Recommendation: Simple daily habits—such as maintaining a consistent routine, reducing stimulants, and creating a soothing sleep environment—can help you reach the 7 to 9 hours your body needs.
Stress Management
Chronic stress raises cortisol levels, leading to neuronal damage, memory impairment, and inflammation. Long-term stress can increase the risk of neurodegenerative diseases, anxiety, and depression.
Recommendation: Practice daily stress-reducing activities and seek out social support and hobbies to improve emotional well-being.
Hydration
Water supports nutrient delivery to brain cells, neurotransmitter activity, and metabolic waste clearance. Drinking water in the morning helps flush out the waste removed during sleep, effectively giving your body an internal rinsing shower. Even mild dehydration (1-2% loss of body water) can impair cognitive abilities.
Recommendation: Aim for 2-3 liters (8-12 cups) of water daily, adjusting to individual needs.

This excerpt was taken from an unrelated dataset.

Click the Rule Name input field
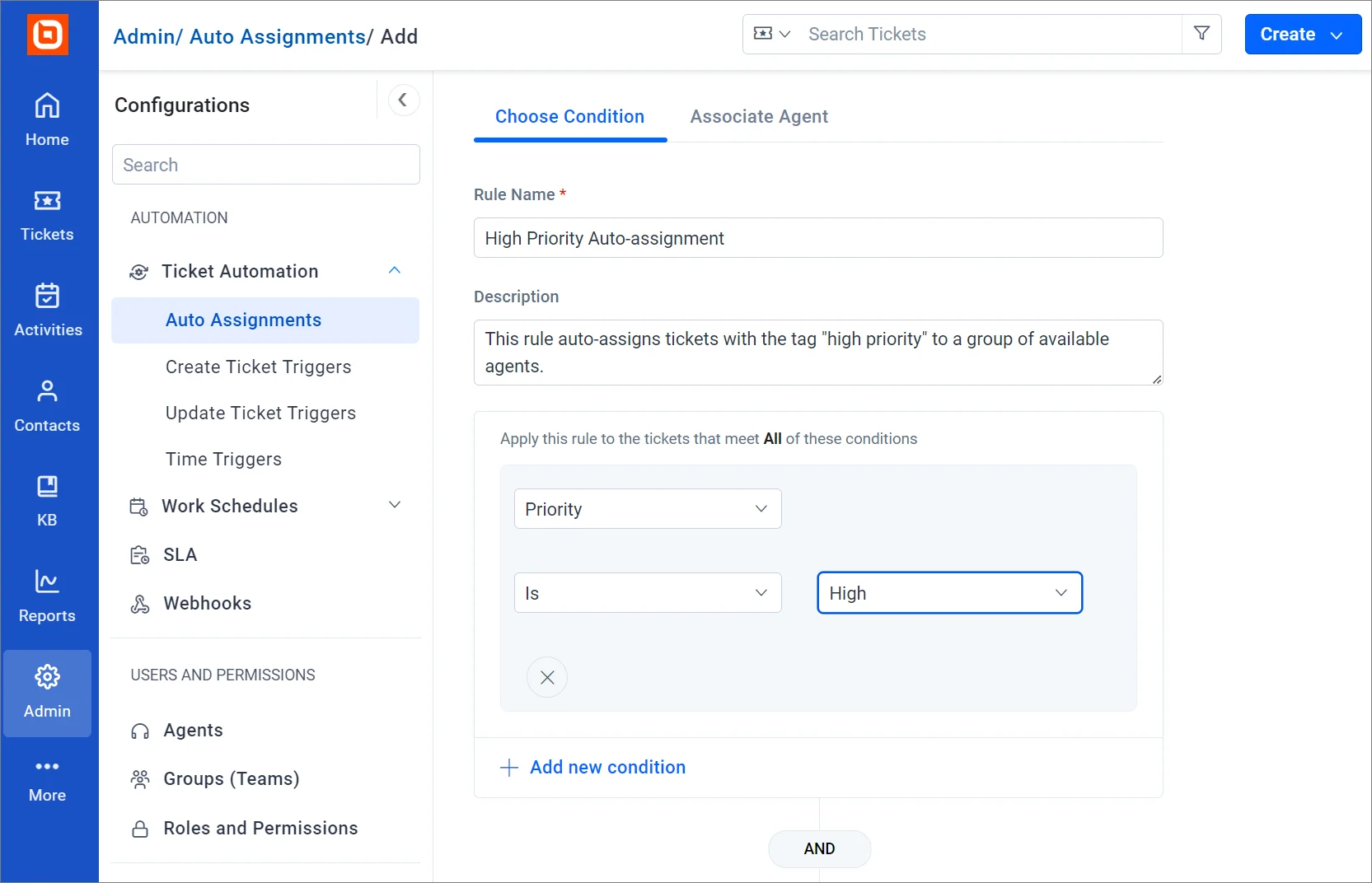The height and width of the screenshot is (883, 1372). [818, 238]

Benefits of Following a Brain Healthy Lifestyle
The strategies and food choices we adopt today play a significant role in how our brains function years from now. By prioritizing these key nutrients and lifestyle habits, you’ll help reduce oxidative stress, enhance neurotransmitter function, and improve blood flow to the brain, supporting lifelong cognitive health. Finding sustainable changes that fit your lifestyle can make a profound difference in preserving brain vitality and delaying age-related cognitive decline.